# ASSIGNMENT
Take the line containing "Task: Adjust the" and every line below it through the end of the entries, and output them verbatim, pictures excluded.

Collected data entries
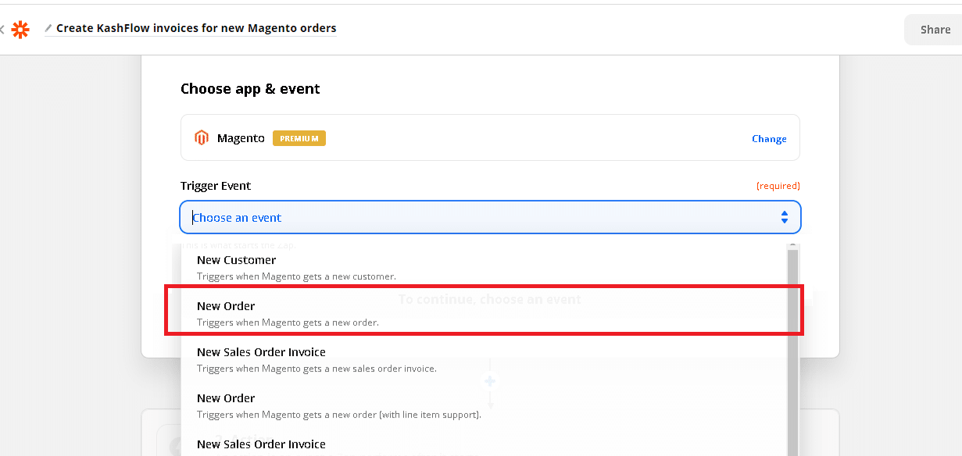This screenshot has height=456, width=962.
Task: Click 'To continue, choose an event' button
Action: coord(489,299)
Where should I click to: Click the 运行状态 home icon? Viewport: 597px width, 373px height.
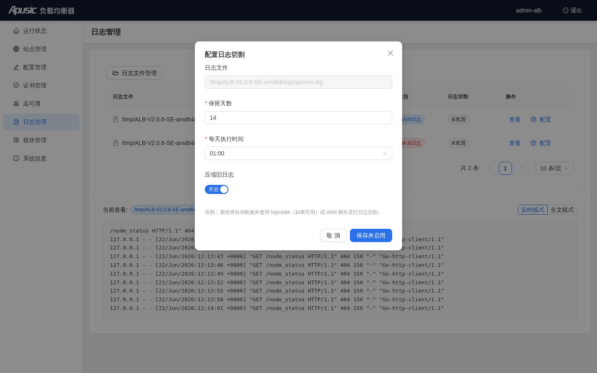point(16,31)
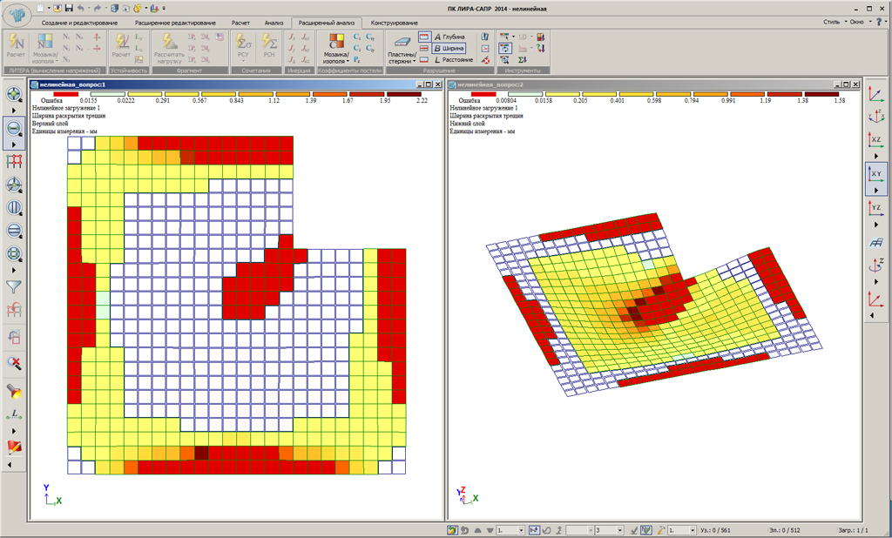Click the filter funnel icon in left toolbar
Viewport: 892px width, 538px height.
tap(14, 286)
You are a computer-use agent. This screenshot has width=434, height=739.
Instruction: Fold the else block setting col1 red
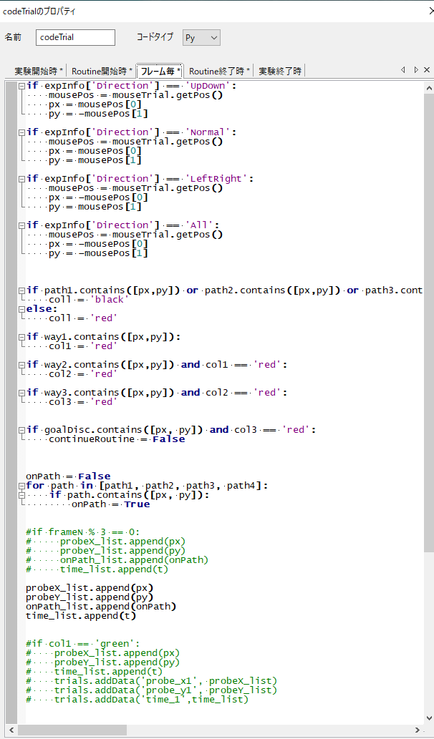[x=21, y=309]
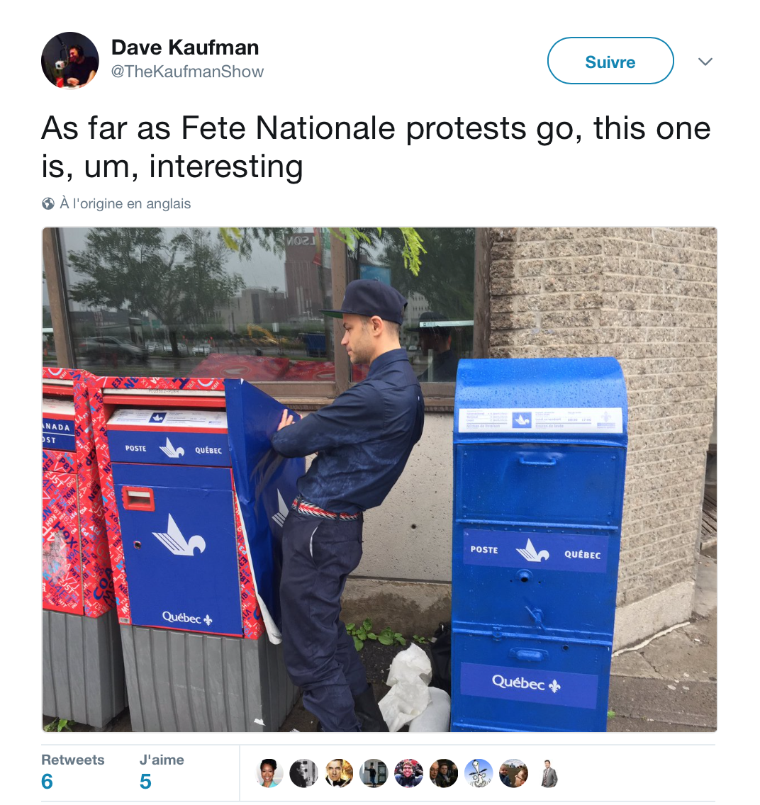Viewport: 760px width, 805px height.
Task: Open the mailbox photo in the tweet
Action: 379,480
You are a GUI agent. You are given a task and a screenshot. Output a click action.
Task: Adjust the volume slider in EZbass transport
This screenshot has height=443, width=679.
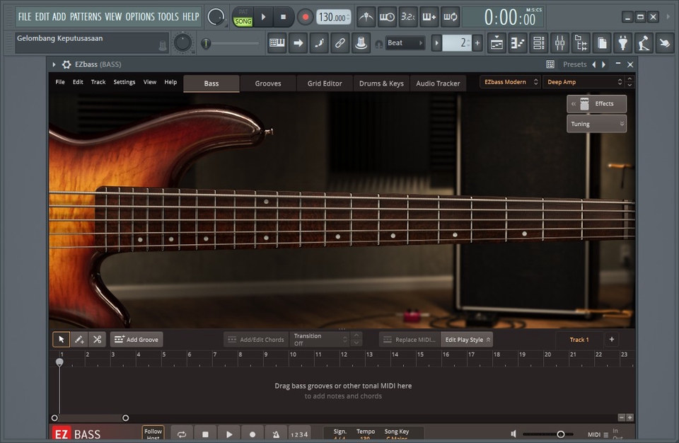[x=561, y=434]
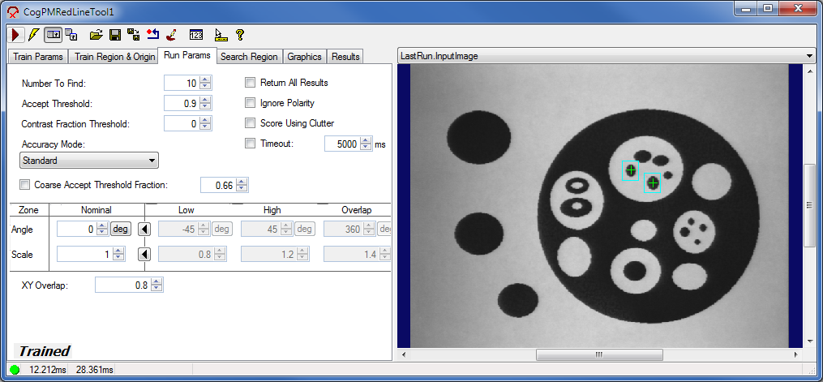Check the Ignore Polarity option
The width and height of the screenshot is (823, 382).
pyautogui.click(x=251, y=103)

# TASK OUTPUT
Task: Adjust the volume slider in EZbass transport
This screenshot has height=443, width=679.
[x=561, y=434]
Check the Ignore Polarity option
The width and height of the screenshot is (823, 382).
pyautogui.click(x=251, y=103)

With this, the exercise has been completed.